RESET

30 4 0
                                    

Amaya menghabiskan semalam suntuk duduk di samping tempat tidur ayahnya. Ia ingin memastikan bahwa kondisi ayahnya tetap baik-baik saja setelah mendapat pertolongan pertama dari pihak medis.

Setelah beberapa tindakan dari tim medis, dan karena kondisinya tidak terlalu buruk Arman bisa langsung dipindahkan ke ruang perawatan.

Beruntung, kondisi Arman tidak terlalu parah akibat tekanan darah tingginya yang tiba-tiba naik. Perdebatan dengan putrinya ternyata membuat penyakitnya itu kambuh. Dan, saat perdebatan terjadi ia memang belum meminum obatnya.

Amaya merasa sangat bersalah karena telah menyebabkan ayahnya harus terbaring lemah di ranjang rumah sakit.

Bu Idah dan Pak Taufik sudah kembali ke rumah atas permintaan Amaya. Ia menyuruh keduanya untuk tetap di rumah, dan meminta Bu Idah untuk menyiapkan pakaian ganti untuknya.

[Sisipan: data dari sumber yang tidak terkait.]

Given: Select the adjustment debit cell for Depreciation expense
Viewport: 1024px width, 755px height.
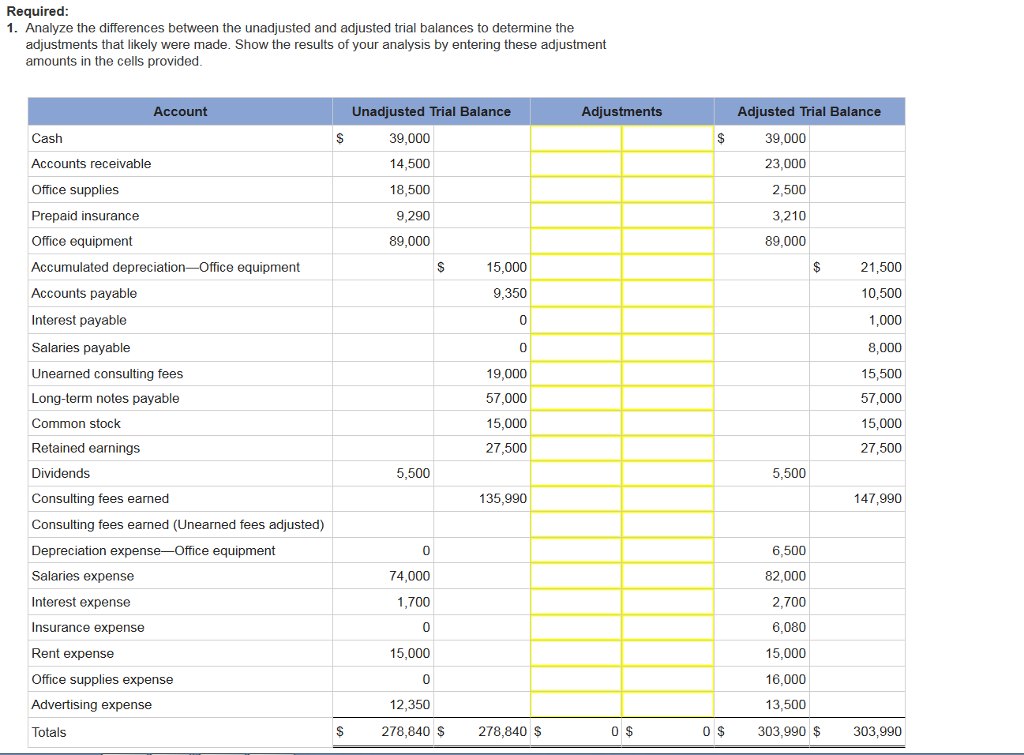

Amaya, memegang tangan ayahnya. Tangan tua itu sudah mulai keriput. Tangan pria yang membesarkan dirinya seorang diri tanpa istri di sampingnya. Amaya merasa sangat bersyukur memiliki ayah seperti Arman, yang mencurahkan semua perhatian dan kasih sayangnya hanya untuk Amaya. Tak sekalipun Arman pernah menolak permintaan Amaya. Walau tanpa seorang ibu di masa pertumbuhannya, Amaya bisa tumbuh dengan penuh kasih sayang.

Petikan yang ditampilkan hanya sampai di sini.